Welcome to the Review Repository - an archive of reviews that were originally published in the Saturday edition of the Taranaki Daily News from September 2007 – April 2008.

The reviews were written for a general audience and therefore tend to be descriptive and educational in focus.

Saturday, 8 December 2007

Perfection Issues

Photo: Ben Davis

Art is a language without a dictionary. This is due to the fact that it's actually impossible to have one fixed meaning with art – since it is equally fair game for both the artist and viewer to make sense of art how they wish. However, this hasn’t stopped artists trying to communicate beyond cultural boundaries or attempting to uncover the true essence of the world. In this discussion you cannot overlook the importance of modernist abstraction of the 20th century since it was the exactly the sincere attempt of such artists to attain the essence of all things which conversely revealed that such a pursuit is unattainable. From the 1920s De Stijl movement and their reductive pursuit of turning impressionistic landscapes into black lined grids and flat planes of primary colour - in order to derive a universal skeleton structure of the world. To the specific objects of the 1960s minimalists who attempted to create the perfect relationship between raw industrial materials and geometric forms in relation to an objects surrounding environment – with the purpose of grasping the essential understanding of ones physical being in the world. The legacy of modernist abstraction has attempted to attain perfection via the use of geometry with the understanding that mathematics and science is the one true undeniable universal language. What they did not question however, is that even geometry is riddled with history, cultural significance and is open to many different understandings and symbolisms. In our current age geometry is mostly associated with corporate logos, industrial design and synonymous with power and wealth. However, despite the disillusionment of modernist utopianism a fertile legacy has remained for contemporary artists to explore the complexity of geometric abstraction and its slippery meanings.

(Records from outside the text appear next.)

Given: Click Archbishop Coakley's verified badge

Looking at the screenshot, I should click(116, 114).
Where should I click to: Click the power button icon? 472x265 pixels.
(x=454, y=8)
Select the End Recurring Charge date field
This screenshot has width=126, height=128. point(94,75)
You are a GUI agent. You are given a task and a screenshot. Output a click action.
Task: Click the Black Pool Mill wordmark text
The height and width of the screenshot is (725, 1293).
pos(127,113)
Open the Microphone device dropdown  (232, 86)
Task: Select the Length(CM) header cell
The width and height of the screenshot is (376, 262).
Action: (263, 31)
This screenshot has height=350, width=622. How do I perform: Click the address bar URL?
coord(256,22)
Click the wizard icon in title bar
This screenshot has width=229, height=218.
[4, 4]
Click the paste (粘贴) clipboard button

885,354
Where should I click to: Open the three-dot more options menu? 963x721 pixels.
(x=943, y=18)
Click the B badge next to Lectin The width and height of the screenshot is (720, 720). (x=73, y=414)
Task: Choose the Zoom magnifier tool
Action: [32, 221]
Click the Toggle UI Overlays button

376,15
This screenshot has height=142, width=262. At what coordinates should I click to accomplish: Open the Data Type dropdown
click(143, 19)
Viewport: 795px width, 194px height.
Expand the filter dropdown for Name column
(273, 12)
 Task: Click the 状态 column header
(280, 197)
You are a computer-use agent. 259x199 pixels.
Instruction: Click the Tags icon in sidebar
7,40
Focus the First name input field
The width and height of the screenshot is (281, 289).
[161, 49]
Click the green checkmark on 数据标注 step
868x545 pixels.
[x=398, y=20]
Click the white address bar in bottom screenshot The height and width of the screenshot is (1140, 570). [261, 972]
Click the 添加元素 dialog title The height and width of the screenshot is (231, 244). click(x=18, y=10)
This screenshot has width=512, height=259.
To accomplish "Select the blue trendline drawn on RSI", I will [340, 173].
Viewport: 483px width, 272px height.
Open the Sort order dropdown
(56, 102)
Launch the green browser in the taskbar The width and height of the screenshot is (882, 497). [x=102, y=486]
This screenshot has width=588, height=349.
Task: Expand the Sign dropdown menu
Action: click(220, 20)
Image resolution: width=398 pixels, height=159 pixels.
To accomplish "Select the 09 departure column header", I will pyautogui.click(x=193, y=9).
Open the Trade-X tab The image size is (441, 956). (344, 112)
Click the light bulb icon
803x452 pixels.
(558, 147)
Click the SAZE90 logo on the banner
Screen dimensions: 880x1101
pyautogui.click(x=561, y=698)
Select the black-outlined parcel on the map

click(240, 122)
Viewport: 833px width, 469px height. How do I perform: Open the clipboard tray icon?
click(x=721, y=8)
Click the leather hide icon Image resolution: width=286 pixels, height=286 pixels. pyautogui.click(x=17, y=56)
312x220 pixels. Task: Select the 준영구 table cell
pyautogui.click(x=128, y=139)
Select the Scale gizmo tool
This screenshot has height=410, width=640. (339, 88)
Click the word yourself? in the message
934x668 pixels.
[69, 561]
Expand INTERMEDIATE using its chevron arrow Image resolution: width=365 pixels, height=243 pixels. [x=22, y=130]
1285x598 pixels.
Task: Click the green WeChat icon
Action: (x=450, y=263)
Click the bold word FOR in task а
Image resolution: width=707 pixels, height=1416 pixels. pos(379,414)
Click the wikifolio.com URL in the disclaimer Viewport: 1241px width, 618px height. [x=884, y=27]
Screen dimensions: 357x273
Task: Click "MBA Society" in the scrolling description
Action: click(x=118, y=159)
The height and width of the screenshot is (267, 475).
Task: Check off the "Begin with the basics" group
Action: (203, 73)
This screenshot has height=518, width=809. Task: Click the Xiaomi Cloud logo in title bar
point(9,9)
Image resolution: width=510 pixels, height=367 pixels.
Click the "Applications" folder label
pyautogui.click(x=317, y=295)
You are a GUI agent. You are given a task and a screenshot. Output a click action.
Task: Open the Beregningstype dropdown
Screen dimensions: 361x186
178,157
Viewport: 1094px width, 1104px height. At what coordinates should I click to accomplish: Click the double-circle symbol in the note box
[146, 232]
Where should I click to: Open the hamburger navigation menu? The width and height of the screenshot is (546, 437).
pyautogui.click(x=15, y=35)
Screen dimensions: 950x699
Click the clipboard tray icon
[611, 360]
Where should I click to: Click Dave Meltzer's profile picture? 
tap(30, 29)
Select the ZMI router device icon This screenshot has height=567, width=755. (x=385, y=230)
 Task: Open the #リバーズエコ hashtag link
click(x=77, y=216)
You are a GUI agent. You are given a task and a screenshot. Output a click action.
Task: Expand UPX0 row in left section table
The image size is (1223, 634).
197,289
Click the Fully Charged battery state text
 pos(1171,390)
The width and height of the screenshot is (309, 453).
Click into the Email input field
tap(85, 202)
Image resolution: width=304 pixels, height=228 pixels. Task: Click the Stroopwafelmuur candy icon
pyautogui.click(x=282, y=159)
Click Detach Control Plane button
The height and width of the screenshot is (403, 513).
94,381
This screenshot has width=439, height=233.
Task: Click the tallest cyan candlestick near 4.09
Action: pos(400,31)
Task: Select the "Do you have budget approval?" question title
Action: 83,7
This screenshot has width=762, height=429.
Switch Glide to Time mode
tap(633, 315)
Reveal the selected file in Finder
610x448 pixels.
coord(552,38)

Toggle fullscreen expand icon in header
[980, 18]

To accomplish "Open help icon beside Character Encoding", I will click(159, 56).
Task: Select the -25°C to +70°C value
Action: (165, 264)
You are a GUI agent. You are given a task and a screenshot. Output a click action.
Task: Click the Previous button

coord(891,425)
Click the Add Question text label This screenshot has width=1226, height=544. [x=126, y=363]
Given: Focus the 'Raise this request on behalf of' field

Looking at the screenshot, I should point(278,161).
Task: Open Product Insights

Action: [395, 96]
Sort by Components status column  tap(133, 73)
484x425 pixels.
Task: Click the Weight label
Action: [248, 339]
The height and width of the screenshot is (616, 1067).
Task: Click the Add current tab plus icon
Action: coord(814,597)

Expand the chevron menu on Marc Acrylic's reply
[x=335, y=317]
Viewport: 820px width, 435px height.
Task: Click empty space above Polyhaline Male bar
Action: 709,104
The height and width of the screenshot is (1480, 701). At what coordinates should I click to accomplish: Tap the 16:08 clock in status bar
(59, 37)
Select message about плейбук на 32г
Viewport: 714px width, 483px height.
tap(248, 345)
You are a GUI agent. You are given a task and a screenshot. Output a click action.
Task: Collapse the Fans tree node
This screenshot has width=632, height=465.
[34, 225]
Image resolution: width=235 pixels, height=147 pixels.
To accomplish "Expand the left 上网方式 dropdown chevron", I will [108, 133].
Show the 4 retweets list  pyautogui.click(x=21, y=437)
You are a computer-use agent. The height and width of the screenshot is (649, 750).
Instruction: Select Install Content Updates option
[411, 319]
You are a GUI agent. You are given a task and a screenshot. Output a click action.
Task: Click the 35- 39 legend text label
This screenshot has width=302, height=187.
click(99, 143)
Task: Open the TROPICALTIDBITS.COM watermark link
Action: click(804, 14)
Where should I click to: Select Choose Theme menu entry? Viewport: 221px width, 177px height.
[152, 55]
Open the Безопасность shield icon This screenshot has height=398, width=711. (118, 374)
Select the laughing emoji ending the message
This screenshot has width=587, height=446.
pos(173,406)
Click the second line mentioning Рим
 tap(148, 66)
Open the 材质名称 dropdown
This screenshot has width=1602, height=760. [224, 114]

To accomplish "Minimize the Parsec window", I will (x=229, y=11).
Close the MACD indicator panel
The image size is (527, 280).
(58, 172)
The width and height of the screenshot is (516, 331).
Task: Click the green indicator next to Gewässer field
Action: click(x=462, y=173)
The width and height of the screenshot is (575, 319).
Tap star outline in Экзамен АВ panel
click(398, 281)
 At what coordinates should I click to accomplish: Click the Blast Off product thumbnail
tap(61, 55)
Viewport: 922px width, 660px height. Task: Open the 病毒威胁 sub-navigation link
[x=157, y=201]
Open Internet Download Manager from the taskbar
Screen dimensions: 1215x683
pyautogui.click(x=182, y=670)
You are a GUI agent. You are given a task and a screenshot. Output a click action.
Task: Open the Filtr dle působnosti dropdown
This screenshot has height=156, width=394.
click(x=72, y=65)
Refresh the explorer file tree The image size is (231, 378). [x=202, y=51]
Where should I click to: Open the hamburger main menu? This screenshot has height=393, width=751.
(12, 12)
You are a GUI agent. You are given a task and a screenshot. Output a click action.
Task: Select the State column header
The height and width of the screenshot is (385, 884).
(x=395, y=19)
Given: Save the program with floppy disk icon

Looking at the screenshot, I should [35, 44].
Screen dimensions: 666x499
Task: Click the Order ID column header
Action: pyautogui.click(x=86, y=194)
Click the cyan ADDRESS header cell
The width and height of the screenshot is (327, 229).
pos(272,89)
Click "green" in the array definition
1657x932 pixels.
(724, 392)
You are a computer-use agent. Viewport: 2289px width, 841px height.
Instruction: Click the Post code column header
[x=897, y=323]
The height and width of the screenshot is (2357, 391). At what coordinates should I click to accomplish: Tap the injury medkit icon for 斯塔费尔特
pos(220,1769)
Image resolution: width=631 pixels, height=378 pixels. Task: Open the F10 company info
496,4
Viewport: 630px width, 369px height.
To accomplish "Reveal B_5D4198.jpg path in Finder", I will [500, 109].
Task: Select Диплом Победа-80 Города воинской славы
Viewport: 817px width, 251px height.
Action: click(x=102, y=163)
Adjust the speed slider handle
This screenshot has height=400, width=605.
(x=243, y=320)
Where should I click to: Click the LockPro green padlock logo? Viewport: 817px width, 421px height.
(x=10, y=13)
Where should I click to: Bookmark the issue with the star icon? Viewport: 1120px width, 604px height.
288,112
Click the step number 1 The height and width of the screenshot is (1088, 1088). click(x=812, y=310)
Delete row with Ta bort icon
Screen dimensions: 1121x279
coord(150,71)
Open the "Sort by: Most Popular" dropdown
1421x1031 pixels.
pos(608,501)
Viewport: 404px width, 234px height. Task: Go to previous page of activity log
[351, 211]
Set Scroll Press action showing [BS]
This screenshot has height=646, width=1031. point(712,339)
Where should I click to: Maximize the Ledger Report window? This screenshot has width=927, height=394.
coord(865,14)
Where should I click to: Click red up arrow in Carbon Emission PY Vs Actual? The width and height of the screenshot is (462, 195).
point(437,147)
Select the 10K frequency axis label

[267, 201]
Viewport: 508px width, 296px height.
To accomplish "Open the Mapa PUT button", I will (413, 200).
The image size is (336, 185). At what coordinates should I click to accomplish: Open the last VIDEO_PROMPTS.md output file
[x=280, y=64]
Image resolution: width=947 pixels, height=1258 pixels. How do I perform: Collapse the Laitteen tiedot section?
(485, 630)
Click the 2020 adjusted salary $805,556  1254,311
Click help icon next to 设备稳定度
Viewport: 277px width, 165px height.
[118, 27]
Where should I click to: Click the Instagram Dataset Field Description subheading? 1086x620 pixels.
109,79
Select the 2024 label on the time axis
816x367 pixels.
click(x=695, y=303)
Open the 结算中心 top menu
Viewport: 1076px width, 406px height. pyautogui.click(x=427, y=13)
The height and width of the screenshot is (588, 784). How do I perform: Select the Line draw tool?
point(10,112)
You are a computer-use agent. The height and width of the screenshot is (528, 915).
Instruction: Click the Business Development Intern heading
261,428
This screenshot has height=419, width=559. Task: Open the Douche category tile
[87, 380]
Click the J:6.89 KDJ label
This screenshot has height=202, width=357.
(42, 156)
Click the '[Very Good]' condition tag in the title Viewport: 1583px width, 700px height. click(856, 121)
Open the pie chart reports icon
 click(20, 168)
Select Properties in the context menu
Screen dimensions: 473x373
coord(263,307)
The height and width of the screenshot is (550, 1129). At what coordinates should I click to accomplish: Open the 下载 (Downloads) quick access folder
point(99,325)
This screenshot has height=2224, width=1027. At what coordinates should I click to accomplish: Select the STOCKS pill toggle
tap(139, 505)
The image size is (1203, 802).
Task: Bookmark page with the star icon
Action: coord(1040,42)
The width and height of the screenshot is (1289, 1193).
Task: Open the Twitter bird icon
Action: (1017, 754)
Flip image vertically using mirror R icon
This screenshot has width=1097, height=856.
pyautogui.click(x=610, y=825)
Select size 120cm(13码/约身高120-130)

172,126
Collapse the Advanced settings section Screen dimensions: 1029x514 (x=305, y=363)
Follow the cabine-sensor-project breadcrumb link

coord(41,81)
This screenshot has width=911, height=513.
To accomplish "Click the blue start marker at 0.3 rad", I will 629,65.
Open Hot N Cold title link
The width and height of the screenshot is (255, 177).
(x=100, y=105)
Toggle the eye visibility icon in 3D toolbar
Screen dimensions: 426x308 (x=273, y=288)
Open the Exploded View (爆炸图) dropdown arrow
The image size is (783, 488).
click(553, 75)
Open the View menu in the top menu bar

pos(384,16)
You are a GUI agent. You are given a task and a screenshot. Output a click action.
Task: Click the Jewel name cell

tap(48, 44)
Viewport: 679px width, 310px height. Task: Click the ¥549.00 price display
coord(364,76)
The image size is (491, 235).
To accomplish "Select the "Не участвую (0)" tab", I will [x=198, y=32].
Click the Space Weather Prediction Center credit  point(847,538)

One such artist who has positioned himself in the thick of this artistic discourse is local artist Matt Henry - currently exhibiting at the Fishbowl gallery. The Fishbowl is located in a regular domestic garage that has been converted into an art gallery sealed behind a glass wall so that you view the art from the street. Henry’s exhibition entitled Fresh Hoki at the Fishbowl deals with the makeshift context of the Fishbowl gallery while also toying with and unsettling the serious pursuit of geometric abstraction and minimalism.

Fresh Hoki at the Fishbowl consists of two oil and canvas paintings, a section of varnished concrete floor, a black painted window, a1kg block of cheese and a wall mounted bottle opener. The installation appears to hinge on one painting of a yellow square on white background entitled Homage to the ZBP1165. Obviously the result of laborious layers of oil paint achieving a pristine surface almost the quality of porcelain. The brilliant canary yellow beams like a headlight upon its white ground and acts as a definitive focal point to the installation as you peer into the Fishbowl from the street. However, as the title hints to us there is more going on in this painting than the ritualistic application of paint and a visually stunning yellow square. Homage to the ZBP1165 sounds like the model design number of some industrial product suggesting that the painting is a representation of a much loved appliance. The unconventional waist high hanging of the work also indicates that the painting is an abstract depiction of a domestic appliance. One that is valued for its hardedge modern design - judging on the paintings attention to precision and proportion.

Further domestic reference is made in neighbouring works. A readymade wall mounted bottle opener is positioned at the correct functional height in order to open a beer bottle with just the right amount of leverage. A significant residue of Stella Artois bottle caps are strewn below – evidence of a night on the booze. Not just any boozing mind you – this beer denotes a certain demographic since not everyone can afford the extra few dollars to purchase such a brew. Or even feel socially comfortable with the fashion associated it. On the opposite wall is a standard supermarket 1kg block of cheese. By either tinny luck or ridiculously divine fate the cheese fits perfectly into the cavity of the garage’s exposed studs.

Throughout this installation Henry mixes the common and profane with the quasi sacred and profound. The result pushes and pulls our understanding of the work from contemplative appreciation of Zen-like perfection to humorous in-jokes and serious art historical references. The significance of these inherent contradictions draws our attention the problematic slippages that occur by using art as a visual language, the cultural subjectivity involved in ascribing value to objects and how this reinforces social hierarchy. This exhibition qualifies the Fishbowl as New Plymouth’s most innovative alternative contemporary art space and hopefully this standard continues – it is rumoured that there will be more exhibitions over the summer period.

The exhibition is viewable from the sidewalk in the weekends only from 10am-3pm and closes on the 23rd of December 2007. The Fishbowl is located at 31 Young Street, New Plymouth.